Menko Airlangga menjelaskan, pemerintah mengarahkan pertumbuhan ekonomi kuartal IV 2026 menuju 6%. Target tersebut diharapkan menjadi landasan untuk mendukung pencapaian pertumbuhan ekonomi nasional sebesar 6% pada 2027.
"Ini di kuartal keempat ini target pertumbuhannya menuju 6%, atau (setidaknya) 6% di kuartal keempat.
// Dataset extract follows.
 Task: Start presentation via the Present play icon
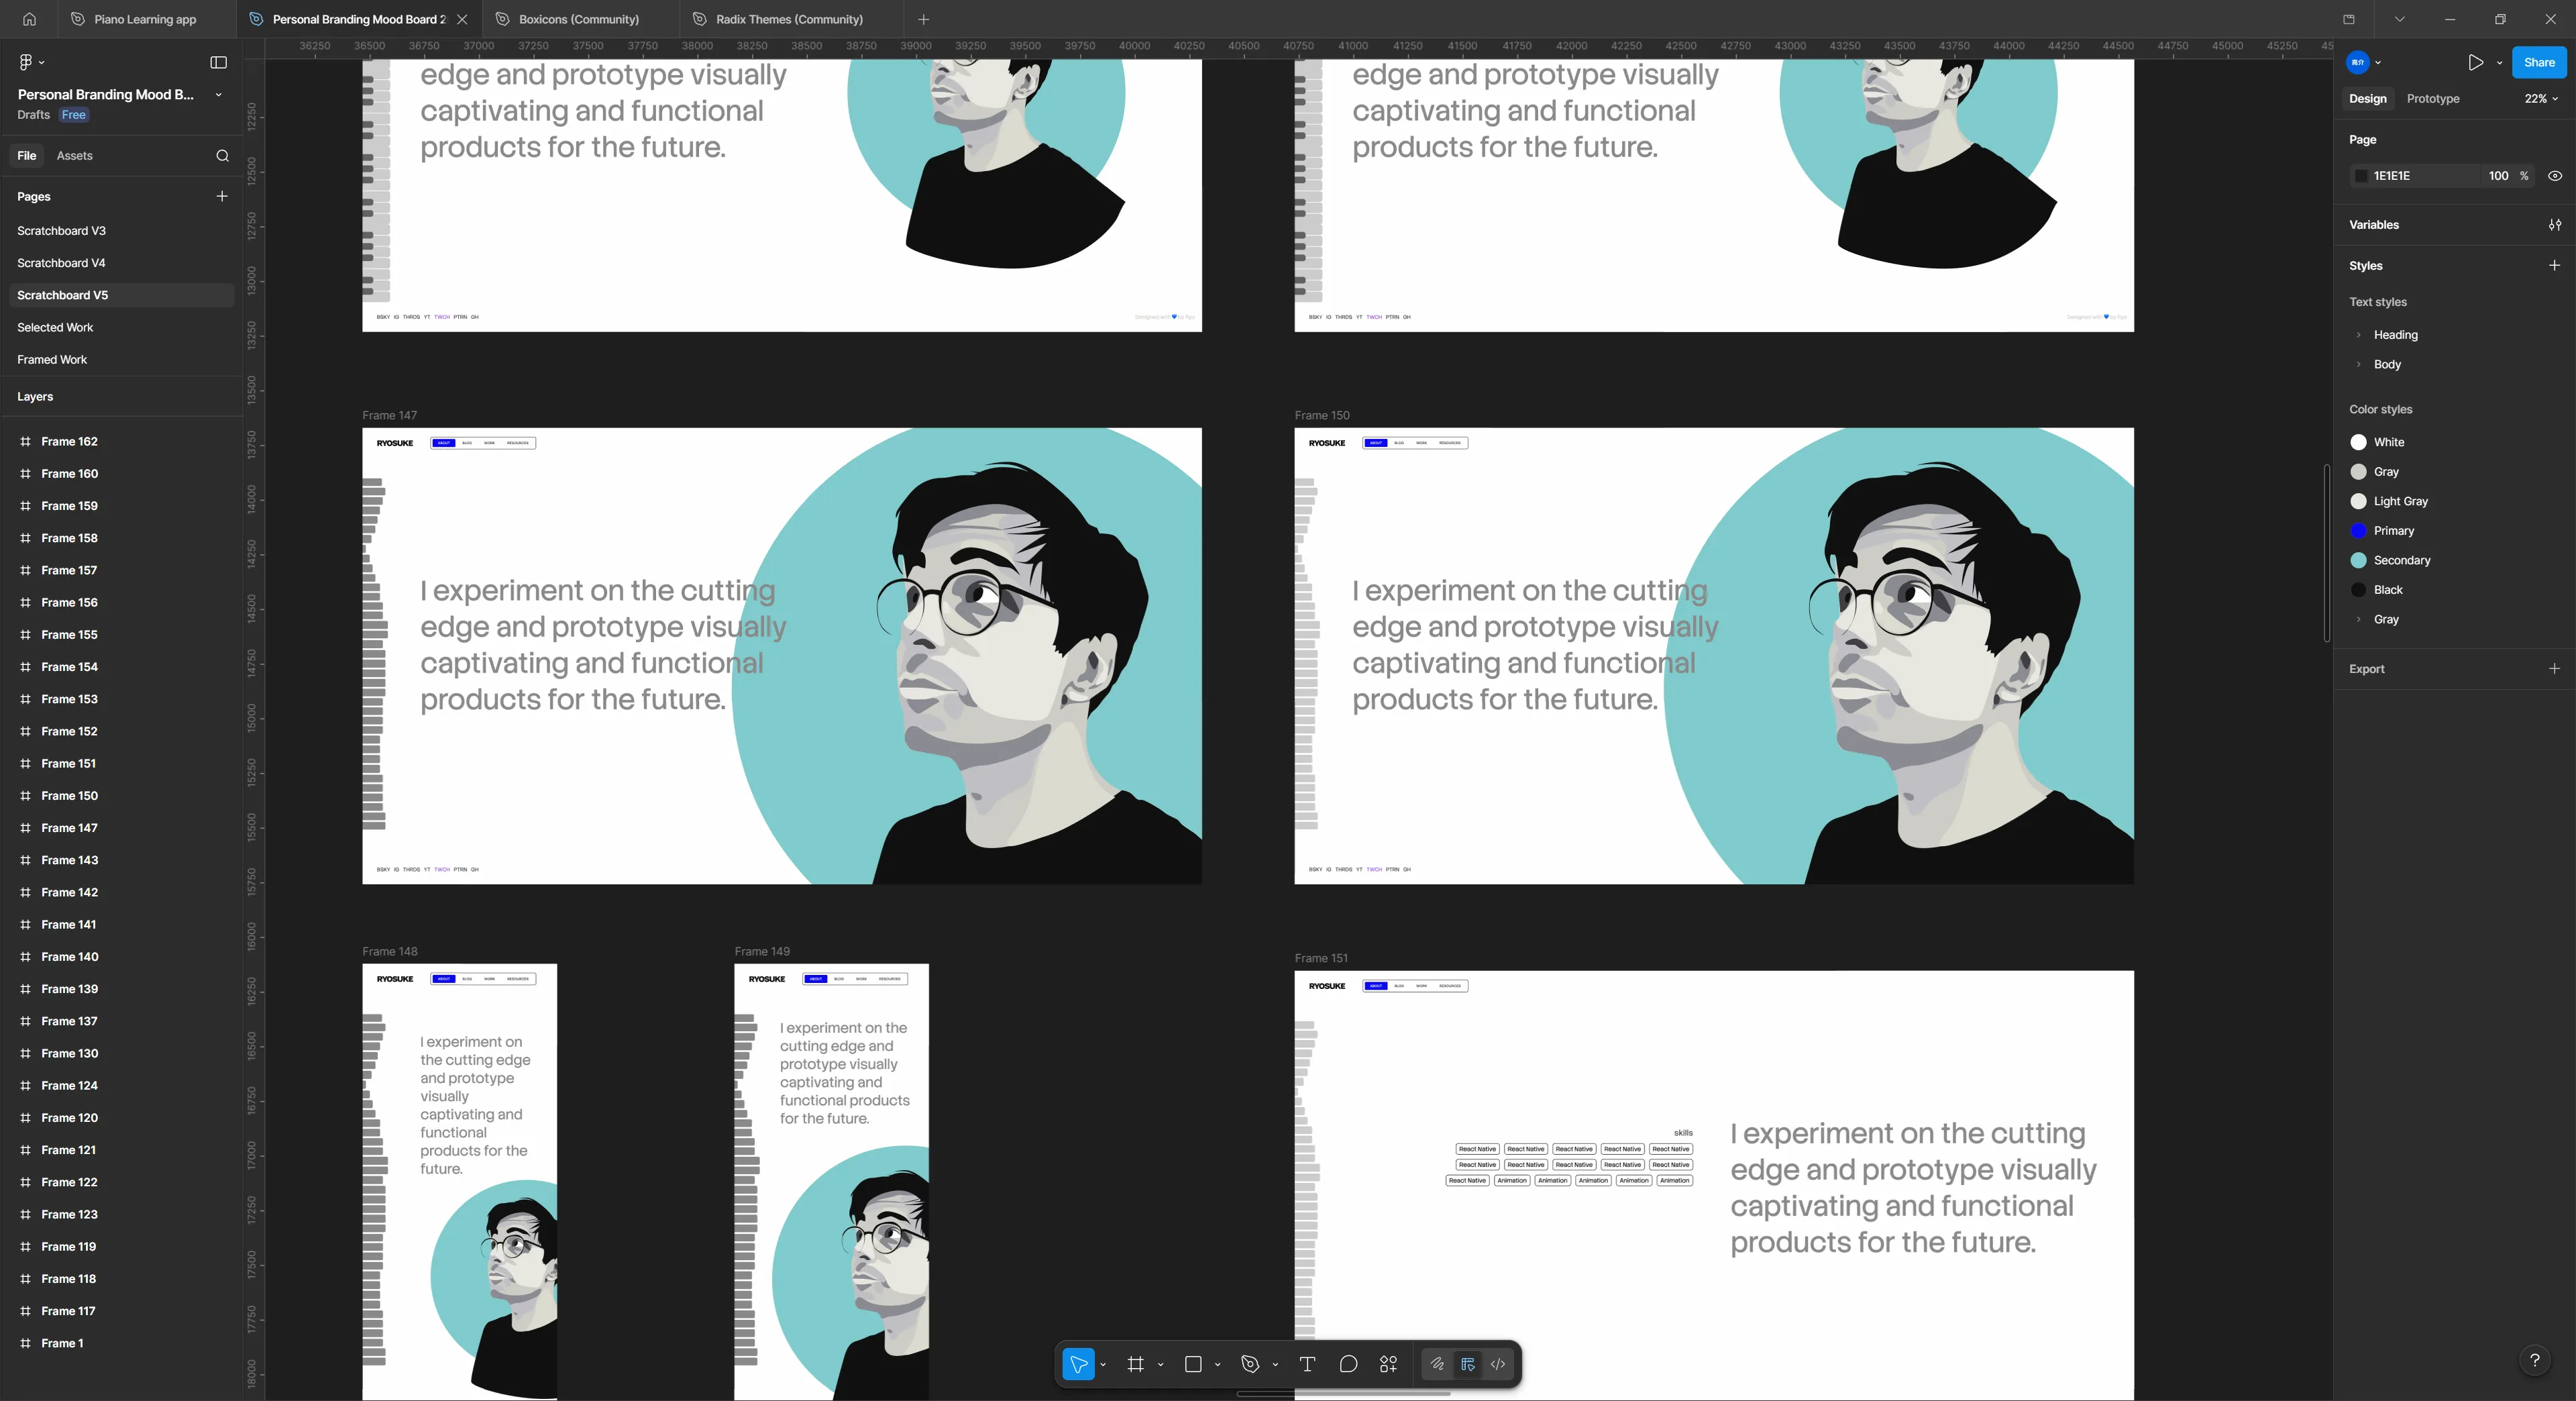pos(2475,62)
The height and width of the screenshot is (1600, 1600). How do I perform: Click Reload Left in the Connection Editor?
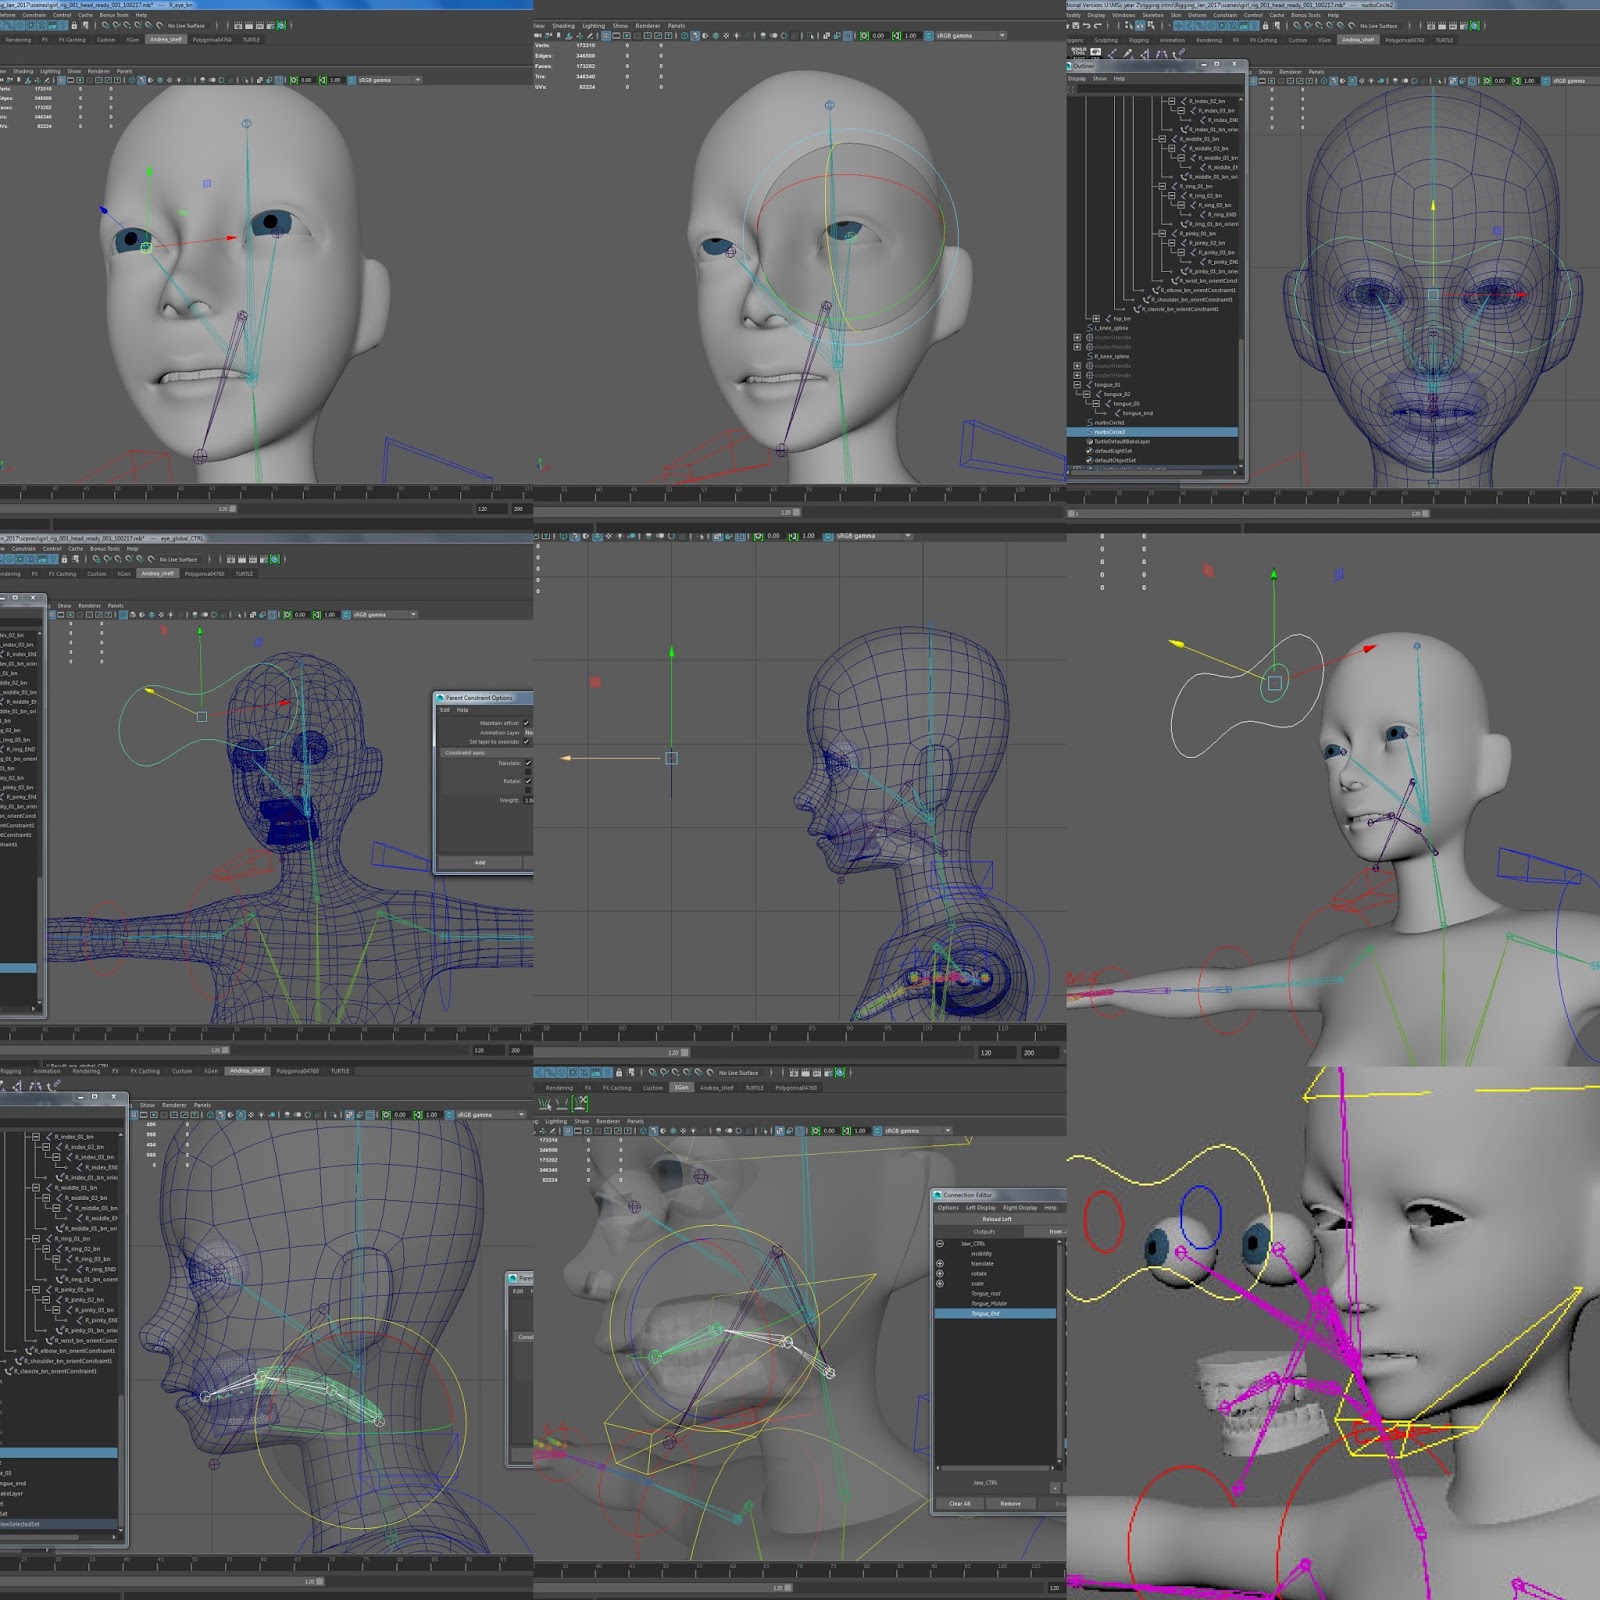pyautogui.click(x=997, y=1219)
Karena ini akan menjadi landasan untuk mendukung pertumbuhan ekonomi 6% di tahun 2027," terangnya.
Baca Juga
Lampaui Target, Transaksi Harbolnas 2025 Tembus Rp 36,4 Triliun
Dalam kesempatan yang sama, Menteri Perdagangan (Mendag) Budi Santoso memaparkan nilai transaksi Harbolnas 2025 mencapai Rp36,4 triliun atau meningkat 17% dibandingkan Harbolnas 2024 sebesar Rp31,2 triliun.
Dari total transaksi tersebut, produk lokal menyumbang Rp16,6 triliun atau sekitar 45%. Tiga kategori produk lokal yang paling banyak diminati konsumen yakni fashion dan pakaian olahraga, produk perawatan, serta makanan dan minuman.
"Harbolnas akan melibatkan lebih banyak platform pada ekosistem perdagangan digital seperti online travel agent, kemudian ride-hailing dan social commerce dan berbagai platform perdagangan serta layanan digital lainnya," ungkap Mendag Budi.
Selain itu, Ketua Umum Asosiasi E-commerce Indonesia (IdEA) Budi Primawan mengatakan, keberhasilan Harbolnas tidak semata-mata diukur dari besarnya nilai transaksi. Menurutnya, keberhasilan Harbolnas juga tercermin dari kesiapan UMKM, semakin luasnya pasar produk lokal, serta peningkatan kualitas pelayanan dan inovasi yang diberikan kepada konsumen.
"Pada akhirnya keberlanjutan Harbolnas memerlukan ekosistem yang sehat bagi seluruh pihak, termasuk platform agar dapat terus mendukung UMKM, dapat meningkatkan keamanan dan pelayanan yang bagus serta menghadirkan inovasi yang bermanfaat bagi masyarakat," imbuh Budi.